On Monday we talked about scalability, manageability, and availability.
Security is an important issue also, with two aspects: protect servers from attacks and also data from theft. Security is based on multiple separate security zones. Each zone is protected by a firewall, i.e. network packet filter. Typically at least three zones: the public Internet, a public-facing DMZ, and a private zone with sensitive data.
The overall design we discussed consists of loosely-connected tiers of replicated, task-focused servers. Application complexity is managed by specialization: different servers perform different functions.
Manageability and scalability are often achieved by outsourcing, i.e.
remote hosting. A specialized company installs the servers near a
main Internet access point.
Load-balancing software/hardware spreads requests across multiple front-end servers, and includes failure detection. Several different load-balancing techniques exist.
Session management stores state information in clients and a backend server, not in the frontend servers. Client state can easily be distributed across multiple state servers.
This requires a data-dependent routing layer, which maps logical data onto a physical partition. This software runs on each frontend server. Load-balancing is stateful but not adaptive.

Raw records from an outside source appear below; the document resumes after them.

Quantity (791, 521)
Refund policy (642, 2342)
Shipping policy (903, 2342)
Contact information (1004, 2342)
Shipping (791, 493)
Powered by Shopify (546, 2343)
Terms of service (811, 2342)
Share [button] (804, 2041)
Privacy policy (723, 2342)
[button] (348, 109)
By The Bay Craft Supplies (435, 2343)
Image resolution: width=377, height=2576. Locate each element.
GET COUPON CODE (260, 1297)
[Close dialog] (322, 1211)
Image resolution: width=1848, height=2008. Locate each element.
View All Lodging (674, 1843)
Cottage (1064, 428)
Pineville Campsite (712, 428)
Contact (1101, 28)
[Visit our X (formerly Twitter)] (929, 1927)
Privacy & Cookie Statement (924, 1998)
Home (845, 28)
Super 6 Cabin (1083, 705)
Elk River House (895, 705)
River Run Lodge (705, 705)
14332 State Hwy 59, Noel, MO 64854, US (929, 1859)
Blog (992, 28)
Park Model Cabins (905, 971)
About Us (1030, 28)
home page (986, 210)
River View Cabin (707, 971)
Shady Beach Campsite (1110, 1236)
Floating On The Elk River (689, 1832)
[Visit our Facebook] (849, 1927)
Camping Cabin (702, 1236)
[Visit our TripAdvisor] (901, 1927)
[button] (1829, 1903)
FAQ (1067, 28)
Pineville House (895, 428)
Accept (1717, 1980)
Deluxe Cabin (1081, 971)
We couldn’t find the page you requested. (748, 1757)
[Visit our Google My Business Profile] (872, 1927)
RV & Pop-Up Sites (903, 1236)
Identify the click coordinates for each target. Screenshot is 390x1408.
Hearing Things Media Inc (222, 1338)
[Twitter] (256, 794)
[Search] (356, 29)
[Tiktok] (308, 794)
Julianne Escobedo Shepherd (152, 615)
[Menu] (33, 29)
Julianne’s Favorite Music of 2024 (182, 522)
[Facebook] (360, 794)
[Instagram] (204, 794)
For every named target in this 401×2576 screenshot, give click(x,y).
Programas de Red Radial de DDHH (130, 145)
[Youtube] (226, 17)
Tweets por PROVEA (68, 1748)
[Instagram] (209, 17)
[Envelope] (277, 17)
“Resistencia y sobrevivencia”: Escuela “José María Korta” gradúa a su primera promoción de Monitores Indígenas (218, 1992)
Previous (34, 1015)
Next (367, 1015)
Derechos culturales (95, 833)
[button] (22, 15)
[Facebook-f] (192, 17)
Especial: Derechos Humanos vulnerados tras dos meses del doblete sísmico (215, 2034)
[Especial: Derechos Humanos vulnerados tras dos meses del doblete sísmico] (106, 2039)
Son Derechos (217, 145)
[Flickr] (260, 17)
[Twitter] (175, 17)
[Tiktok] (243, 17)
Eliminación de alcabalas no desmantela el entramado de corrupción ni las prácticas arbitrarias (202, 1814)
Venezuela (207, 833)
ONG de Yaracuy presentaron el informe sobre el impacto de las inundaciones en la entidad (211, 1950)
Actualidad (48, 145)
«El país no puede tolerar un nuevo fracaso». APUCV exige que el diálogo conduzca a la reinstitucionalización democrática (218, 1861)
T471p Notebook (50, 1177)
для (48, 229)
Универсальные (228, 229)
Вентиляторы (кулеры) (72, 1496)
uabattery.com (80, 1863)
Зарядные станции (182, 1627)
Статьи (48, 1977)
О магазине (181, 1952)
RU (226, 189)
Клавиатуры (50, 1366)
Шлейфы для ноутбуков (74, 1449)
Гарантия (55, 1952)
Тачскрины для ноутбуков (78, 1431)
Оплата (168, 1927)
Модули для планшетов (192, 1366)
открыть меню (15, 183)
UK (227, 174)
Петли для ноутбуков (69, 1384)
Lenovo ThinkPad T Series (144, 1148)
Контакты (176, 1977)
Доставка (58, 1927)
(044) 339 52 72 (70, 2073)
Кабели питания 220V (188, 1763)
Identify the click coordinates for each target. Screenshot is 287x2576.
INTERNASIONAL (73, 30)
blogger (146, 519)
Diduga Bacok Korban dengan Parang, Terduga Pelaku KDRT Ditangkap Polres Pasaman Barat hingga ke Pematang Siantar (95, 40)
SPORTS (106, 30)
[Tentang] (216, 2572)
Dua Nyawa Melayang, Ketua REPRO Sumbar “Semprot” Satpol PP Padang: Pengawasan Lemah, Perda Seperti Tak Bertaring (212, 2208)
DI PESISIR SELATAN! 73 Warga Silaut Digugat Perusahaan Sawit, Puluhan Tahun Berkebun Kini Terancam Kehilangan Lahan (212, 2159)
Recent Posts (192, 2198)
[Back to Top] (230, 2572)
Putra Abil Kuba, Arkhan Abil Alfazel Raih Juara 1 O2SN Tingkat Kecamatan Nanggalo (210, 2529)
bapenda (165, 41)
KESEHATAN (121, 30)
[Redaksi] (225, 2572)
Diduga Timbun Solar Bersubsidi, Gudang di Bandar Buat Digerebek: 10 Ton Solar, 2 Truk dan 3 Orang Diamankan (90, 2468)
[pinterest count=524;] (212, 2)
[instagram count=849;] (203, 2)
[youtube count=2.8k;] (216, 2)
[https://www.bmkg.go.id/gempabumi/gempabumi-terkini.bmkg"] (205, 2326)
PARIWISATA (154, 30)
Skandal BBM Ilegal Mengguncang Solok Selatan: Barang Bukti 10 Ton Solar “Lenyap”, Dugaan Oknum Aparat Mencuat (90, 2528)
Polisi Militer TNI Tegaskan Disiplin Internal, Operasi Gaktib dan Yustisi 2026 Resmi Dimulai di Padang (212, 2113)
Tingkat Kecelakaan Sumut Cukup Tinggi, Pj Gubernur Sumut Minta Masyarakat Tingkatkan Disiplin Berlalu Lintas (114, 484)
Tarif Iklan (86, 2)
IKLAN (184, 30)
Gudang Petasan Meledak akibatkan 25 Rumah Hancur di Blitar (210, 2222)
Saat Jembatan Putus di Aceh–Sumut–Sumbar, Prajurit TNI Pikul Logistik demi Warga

Availability/security issues: prevent a script failure from crashing the web server, prevent failure on one server from being repeated on identical servers.
Usability issue: provide limited functionality even if some backends are unavailable, e.g . send mail even if can't read; see catalog en=ven if can't place order.
SSL sessions are segrated from regular HTTP sessions. SSL servers have hardware for encryption.
All frontends
Low-end, static sites store content in a file system. Higher-end, dynamic sites use a relational database.
The most complex sites use other applications, encapsulated as objects, e.g. Enterprise Java beans. Other applications include legacy databases, existing enterprise software e.g. for manufacturing planning, external ad servers.
Allocating data to partitions is difficult. The objective is to avoid hot spots. We need tools to split and merge partitions.
A large multiprocessor system can replace multiple partitions, but is usually more expensive.
Remote replication can be online or offline.. Staging content.
Db replication plus log shipping.
Firewalls inspect every packet coming into (or out of) a domain. A packet filter looks at IP addresses and port numbers.
Management involves consoles, monitors, and agents (controllers).
Preferably, management is done with a physically separate network, so each
host has two network interface cards (at least). Logging can be a
heavy network load.
Clients benefit from multiple ISPs through a feature of standard Internet Domain Name Servers (DNS): round-robin behavior. If an IP address does not respond, the client just has to hit "reload."
All frontends at one ISP respond to the same IP address, which is handled by a load-balancer.
Each frontend in the DMZ has an OS hardened for security. Firewalls
separate it from the Internet and from the internal network.